Le Directeur général du Cadastre minier (CAMI), Popol Mabolia Yenga, a participé, lundi 20 juillet, à une audition organisée par la Commission économique, financière et de la bonne gouvernance du Sénat, dans le cadre de l’examen du projet de loi relatif aux marchés boursiers. Au cœur des échanges figuraient la sécurisation juridique des actifs miniers et la future création d’une bourse des marchandises destinée à renforcer la transparence du commerce des ressources minérales en République démocratique du Congo.
Invité par la commission sénatoriale, le directeur général du CAMI a présenté la contribution que peut apporter son institution à la mise en œuvre de cette réforme, en insistant sur son rôle dans la sécurisation des titres miniers et la fiabilité des informations relatives au secteur extractif.

Au cours de son intervention, Popol Mabolia Yenga a rappelé que le Cadastre minier constitue un acteur clé dans la gestion du domaine minier national, en assurant la traçabilité et la sécurité juridique des actifs miniers appelés à être valorisés sur les futurs marchés boursiers.
Selon le CAMI, la crédibilité d’un marché boursier des ressources minières repose avant tout sur la disponibilité de données fiables et sur un système garantissant la sécurité des droits miniers.
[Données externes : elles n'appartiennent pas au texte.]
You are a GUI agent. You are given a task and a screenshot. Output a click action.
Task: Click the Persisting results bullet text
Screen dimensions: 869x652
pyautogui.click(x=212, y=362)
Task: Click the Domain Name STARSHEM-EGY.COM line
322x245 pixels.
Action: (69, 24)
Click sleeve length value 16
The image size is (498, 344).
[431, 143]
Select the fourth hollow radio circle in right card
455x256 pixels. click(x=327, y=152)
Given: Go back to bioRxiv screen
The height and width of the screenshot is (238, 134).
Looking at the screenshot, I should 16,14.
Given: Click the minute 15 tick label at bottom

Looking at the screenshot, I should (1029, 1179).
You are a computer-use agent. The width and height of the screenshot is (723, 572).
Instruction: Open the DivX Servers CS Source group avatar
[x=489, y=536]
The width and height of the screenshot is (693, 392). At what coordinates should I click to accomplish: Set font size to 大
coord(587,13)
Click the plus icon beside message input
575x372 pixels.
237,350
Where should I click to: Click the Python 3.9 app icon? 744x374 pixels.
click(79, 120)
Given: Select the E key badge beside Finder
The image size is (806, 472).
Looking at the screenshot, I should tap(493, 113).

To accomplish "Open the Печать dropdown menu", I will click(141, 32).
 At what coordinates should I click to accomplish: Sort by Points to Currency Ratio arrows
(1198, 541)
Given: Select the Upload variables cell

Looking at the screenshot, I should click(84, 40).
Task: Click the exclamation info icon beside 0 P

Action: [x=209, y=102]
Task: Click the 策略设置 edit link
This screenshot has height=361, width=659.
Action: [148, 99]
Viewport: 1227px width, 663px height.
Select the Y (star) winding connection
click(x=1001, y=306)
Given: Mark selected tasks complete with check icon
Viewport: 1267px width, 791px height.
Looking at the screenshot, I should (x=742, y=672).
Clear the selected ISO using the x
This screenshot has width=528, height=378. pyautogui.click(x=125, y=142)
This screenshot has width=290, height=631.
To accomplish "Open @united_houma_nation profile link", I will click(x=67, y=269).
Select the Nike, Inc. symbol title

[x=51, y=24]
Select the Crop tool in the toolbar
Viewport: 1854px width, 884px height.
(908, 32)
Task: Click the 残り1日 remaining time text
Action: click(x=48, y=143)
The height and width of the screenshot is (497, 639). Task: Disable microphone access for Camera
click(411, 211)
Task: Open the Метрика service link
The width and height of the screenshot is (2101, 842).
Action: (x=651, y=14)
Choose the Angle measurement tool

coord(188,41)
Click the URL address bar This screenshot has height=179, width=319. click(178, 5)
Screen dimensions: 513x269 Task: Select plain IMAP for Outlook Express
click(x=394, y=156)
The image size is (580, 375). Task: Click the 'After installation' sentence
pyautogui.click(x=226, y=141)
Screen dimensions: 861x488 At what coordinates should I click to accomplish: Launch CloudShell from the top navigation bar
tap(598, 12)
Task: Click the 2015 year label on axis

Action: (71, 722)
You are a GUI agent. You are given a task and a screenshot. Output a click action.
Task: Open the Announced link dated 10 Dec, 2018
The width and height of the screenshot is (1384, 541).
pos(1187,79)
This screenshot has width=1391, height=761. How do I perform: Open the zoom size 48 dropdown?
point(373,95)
Cette audition a eu lieu dans le cadre de l’examen du projet de loi portant organisation des marchés boursiers en République démocratique du Congo, lequel prévoit notamment la création d’une bourse des marchandises destinée à faciliter les échanges commerciaux autour des ressources minières produites dans le pays.
Les autorités entendent moderniser les circuits de commercialisation des minerais, améliorer leur traçabilité et renforcer la transparence des transactions.
Dans cette perspective, le Cadastre minier s’est présenté comme un maillon stratégique en amont de la chaîne de valeur minière. L’établissement estime que son expertise dans la gestion des titres et des informations minières constitue un levier essentiel pour sécuriser les investissements et lutter contre la fraude dans le secteur.
La participation du CAMI à ces travaux parlementaires témoigne ainsi de la volonté des pouvoirs publics d’associer les principales institutions du secteur minier à l’élaboration d’un cadre légal appelé à accompagner le développement des marchés financiers et la valorisation des ressources naturelles de la République démocratique du Congo.